TASK BRIEF ::
Only one stretch of the records below is wanted: the lines from the one holding "1189x858 pixels." through the one holding "Screen dimensions: 700x485". Return it exactly, both ends included.

DATA SHOWN ::

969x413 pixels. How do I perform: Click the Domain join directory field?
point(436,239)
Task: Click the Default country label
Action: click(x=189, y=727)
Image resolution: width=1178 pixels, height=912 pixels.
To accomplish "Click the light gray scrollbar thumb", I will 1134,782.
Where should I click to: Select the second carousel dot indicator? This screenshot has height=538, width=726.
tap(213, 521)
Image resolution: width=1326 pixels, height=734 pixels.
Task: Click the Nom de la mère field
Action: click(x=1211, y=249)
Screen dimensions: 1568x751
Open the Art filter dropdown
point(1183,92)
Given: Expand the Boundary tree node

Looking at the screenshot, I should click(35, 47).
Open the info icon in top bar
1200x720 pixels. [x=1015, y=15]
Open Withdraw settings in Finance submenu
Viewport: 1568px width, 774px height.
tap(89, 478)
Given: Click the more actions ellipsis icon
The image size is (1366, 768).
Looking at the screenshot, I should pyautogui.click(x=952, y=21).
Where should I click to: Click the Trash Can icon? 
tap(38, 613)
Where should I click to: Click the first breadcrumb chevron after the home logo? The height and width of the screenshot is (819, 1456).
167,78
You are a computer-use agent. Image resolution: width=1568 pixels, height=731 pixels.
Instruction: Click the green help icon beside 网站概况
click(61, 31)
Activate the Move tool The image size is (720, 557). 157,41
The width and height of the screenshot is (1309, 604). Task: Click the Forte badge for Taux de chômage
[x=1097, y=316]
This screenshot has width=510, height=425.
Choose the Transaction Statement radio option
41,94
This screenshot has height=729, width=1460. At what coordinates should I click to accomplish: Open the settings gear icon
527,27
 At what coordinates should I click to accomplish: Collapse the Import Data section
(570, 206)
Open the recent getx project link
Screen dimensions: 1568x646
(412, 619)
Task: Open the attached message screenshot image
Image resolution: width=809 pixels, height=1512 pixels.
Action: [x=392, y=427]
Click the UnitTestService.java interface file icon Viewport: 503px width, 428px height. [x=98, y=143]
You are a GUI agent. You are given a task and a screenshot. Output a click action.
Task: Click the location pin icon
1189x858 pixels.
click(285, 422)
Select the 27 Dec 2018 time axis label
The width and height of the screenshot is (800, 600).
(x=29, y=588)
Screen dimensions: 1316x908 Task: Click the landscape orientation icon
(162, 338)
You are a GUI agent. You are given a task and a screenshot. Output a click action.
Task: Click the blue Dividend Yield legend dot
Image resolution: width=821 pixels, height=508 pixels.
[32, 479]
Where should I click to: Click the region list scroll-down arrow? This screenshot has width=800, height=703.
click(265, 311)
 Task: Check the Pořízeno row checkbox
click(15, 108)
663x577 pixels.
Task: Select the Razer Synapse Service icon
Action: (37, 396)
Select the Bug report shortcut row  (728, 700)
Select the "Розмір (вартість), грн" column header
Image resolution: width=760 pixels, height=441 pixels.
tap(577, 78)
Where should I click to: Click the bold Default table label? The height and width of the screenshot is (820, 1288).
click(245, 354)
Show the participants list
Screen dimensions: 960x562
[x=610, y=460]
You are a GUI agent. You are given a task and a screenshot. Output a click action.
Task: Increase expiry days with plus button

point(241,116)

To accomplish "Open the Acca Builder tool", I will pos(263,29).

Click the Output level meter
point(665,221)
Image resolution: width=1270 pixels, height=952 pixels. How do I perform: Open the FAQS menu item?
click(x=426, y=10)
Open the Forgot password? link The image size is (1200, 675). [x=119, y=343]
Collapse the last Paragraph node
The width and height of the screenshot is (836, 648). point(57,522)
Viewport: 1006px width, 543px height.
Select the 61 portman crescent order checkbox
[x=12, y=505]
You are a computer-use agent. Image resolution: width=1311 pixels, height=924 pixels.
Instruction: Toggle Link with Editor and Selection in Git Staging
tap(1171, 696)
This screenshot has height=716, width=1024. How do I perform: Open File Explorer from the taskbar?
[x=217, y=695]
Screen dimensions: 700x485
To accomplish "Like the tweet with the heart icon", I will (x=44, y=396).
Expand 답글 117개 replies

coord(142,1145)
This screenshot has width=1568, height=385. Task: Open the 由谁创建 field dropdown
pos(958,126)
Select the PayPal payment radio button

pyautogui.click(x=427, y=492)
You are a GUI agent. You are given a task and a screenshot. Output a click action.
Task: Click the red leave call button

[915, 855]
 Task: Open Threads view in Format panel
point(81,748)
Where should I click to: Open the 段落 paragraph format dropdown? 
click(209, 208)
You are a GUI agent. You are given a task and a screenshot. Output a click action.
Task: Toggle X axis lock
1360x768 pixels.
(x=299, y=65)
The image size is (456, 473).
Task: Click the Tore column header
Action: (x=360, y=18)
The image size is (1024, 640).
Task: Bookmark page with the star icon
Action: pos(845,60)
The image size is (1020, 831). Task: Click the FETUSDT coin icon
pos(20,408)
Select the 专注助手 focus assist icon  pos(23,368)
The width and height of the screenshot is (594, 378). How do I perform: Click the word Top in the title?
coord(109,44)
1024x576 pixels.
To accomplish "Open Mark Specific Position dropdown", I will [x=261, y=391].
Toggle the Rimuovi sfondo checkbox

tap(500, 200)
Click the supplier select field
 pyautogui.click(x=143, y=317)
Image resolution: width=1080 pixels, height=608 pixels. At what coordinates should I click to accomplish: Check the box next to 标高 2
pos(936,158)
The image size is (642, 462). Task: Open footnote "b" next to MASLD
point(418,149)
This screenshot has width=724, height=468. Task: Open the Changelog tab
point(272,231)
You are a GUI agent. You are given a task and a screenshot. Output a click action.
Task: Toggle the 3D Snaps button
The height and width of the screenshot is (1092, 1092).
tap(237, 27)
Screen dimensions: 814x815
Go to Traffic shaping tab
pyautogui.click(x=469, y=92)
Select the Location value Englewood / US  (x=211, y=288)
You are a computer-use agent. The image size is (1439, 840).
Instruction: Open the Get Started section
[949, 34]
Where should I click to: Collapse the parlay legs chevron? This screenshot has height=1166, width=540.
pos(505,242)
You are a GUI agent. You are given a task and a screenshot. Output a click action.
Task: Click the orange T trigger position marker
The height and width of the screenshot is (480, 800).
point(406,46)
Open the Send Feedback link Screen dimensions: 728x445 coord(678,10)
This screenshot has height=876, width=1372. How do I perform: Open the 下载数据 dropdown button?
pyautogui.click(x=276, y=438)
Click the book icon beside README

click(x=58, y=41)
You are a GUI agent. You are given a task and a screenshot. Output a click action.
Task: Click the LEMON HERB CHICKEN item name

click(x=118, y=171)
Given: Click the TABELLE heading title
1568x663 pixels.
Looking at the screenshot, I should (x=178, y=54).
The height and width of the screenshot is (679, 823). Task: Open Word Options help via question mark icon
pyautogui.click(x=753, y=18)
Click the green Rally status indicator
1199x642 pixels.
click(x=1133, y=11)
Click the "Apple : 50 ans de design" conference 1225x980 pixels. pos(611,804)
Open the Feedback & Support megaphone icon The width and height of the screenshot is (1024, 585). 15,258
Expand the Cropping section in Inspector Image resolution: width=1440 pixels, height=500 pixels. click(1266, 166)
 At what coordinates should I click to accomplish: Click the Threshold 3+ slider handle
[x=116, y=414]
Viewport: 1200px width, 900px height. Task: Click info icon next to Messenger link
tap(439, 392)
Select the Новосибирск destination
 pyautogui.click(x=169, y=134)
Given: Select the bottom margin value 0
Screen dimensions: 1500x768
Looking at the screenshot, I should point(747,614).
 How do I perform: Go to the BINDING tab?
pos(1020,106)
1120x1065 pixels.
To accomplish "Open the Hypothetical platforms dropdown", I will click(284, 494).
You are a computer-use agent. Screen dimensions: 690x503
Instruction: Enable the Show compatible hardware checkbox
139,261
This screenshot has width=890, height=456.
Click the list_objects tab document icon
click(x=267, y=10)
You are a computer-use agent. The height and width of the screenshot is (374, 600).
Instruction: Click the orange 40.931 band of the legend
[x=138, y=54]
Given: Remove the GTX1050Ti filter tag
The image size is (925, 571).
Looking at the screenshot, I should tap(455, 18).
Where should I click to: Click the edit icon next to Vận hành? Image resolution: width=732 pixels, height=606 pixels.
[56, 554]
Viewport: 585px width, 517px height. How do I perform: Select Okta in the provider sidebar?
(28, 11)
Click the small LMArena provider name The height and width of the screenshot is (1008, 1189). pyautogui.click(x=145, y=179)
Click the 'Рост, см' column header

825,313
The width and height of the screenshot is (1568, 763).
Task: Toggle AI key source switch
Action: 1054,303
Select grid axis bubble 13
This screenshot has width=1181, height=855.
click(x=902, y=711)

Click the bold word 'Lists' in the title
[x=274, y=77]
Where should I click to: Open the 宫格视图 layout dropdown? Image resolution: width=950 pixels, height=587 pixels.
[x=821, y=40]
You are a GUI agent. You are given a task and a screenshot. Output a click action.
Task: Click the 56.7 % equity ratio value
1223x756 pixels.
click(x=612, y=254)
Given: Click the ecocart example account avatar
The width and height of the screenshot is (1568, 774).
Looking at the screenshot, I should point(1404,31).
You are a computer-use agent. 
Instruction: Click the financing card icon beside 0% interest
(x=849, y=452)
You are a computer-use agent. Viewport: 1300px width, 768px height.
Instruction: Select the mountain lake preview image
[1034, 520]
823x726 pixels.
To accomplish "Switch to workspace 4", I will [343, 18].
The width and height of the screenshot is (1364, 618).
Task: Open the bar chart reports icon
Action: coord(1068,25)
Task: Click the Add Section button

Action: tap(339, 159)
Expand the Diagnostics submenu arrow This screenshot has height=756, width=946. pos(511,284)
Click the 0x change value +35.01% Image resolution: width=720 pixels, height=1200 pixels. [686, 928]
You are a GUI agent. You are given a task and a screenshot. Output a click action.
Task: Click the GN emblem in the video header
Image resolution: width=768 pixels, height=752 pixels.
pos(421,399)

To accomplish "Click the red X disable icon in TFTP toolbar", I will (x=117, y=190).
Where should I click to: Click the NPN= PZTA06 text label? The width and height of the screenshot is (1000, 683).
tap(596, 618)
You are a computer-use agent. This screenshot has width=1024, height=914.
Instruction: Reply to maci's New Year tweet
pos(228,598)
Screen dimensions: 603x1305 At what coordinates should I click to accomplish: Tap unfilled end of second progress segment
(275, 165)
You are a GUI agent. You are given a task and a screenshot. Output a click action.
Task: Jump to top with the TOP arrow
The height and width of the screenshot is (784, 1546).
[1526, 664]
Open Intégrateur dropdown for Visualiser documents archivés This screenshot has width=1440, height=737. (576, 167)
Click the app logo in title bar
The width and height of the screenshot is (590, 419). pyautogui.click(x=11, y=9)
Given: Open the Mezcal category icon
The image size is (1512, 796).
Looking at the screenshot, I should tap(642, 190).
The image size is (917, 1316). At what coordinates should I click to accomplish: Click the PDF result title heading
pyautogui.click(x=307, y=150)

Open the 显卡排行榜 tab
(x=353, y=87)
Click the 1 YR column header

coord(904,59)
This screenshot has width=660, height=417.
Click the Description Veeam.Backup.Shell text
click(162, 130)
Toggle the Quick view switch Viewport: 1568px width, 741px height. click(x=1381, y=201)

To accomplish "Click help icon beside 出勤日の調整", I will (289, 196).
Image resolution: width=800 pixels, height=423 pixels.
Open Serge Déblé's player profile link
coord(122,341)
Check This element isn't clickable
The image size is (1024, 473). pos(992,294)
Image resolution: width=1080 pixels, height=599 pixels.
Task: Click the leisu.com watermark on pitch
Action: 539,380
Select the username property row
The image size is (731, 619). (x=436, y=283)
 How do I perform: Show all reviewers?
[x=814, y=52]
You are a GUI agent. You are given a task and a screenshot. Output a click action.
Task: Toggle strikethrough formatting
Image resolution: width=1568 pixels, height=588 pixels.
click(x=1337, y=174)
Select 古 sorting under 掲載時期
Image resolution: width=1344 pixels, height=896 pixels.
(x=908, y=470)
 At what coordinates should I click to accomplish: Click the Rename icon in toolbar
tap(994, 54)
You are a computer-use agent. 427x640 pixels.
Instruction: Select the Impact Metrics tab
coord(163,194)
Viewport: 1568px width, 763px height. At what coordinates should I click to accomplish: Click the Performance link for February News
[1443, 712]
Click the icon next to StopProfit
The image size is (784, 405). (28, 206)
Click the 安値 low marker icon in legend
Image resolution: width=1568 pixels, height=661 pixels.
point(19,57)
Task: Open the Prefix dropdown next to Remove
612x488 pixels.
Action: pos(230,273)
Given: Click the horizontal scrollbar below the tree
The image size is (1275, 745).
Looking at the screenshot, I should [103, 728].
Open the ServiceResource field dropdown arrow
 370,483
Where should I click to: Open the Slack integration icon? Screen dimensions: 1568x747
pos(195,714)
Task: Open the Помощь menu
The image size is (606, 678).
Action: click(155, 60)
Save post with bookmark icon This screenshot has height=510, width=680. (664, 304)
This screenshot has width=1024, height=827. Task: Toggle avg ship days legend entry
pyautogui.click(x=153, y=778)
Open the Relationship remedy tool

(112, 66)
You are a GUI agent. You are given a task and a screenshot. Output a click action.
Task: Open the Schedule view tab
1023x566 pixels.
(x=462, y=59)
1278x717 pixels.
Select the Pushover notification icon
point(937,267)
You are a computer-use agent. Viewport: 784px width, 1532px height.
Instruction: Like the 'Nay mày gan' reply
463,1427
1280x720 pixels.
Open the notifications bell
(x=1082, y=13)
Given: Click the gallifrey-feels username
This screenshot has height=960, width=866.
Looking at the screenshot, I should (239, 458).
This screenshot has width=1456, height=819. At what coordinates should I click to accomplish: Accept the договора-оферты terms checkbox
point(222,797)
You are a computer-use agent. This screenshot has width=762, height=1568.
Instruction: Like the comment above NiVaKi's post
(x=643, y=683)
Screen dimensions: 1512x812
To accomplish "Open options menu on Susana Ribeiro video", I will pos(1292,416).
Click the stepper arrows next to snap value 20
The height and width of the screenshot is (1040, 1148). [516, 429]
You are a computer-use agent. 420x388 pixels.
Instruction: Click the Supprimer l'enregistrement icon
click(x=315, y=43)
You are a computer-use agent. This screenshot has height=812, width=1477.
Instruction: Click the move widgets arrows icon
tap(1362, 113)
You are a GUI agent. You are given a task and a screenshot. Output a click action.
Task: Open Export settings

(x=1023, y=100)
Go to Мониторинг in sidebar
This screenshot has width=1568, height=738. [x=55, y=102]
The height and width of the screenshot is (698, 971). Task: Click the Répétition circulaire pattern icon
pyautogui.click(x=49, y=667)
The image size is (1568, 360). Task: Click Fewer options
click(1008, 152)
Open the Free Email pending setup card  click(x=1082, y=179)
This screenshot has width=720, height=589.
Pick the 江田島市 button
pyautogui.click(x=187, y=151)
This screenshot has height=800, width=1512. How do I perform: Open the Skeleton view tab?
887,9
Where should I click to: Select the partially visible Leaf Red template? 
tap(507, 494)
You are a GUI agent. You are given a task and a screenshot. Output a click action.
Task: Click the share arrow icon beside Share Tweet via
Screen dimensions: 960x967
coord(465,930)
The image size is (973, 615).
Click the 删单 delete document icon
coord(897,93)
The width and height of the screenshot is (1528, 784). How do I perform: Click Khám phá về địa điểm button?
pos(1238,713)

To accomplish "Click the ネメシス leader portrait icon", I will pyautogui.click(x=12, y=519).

ANSWER FOR THIS EXERCISE ::
1189x858 pixels.
click(285, 422)
Select the 27 Dec 2018 time axis label
The width and height of the screenshot is (800, 600).
(x=29, y=588)
Screen dimensions: 1316x908 Task: Click the landscape orientation icon
(162, 338)
You are a GUI agent. You are given a task and a screenshot. Output a click action.
Task: Click the blue Dividend Yield legend dot
Image resolution: width=821 pixels, height=508 pixels.
[32, 479]
Where should I click to: Click the region list scroll-down arrow? This screenshot has width=800, height=703.
click(265, 311)
 Task: Check the Pořízeno row checkbox
click(15, 108)
663x577 pixels.
Task: Select the Razer Synapse Service icon
Action: (37, 396)
Select the Bug report shortcut row  (728, 700)
Select the "Розмір (вартість), грн" column header
Image resolution: width=760 pixels, height=441 pixels.
tap(577, 78)
Where should I click to: Click the bold Default table label? The height and width of the screenshot is (820, 1288).
click(245, 354)
Show the participants list
Screen dimensions: 960x562
[x=610, y=460]
You are a GUI agent. You are given a task and a screenshot. Output a click action.
Task: Increase expiry days with plus button

point(241,116)

To accomplish "Open the Acca Builder tool", I will pos(263,29).

Click the Output level meter
point(665,221)
Image resolution: width=1270 pixels, height=952 pixels. How do I perform: Open the FAQS menu item?
click(x=426, y=10)
Open the Forgot password? link The image size is (1200, 675). [x=119, y=343]
Collapse the last Paragraph node
The width and height of the screenshot is (836, 648). point(57,522)
Viewport: 1006px width, 543px height.
Select the 61 portman crescent order checkbox
[x=12, y=505]
You are a computer-use agent. Image resolution: width=1311 pixels, height=924 pixels.
Instruction: Toggle Link with Editor and Selection in Git Staging
tap(1171, 696)
This screenshot has height=716, width=1024. How do I perform: Open File Explorer from the taskbar?
[x=217, y=695]
Screen dimensions: 700x485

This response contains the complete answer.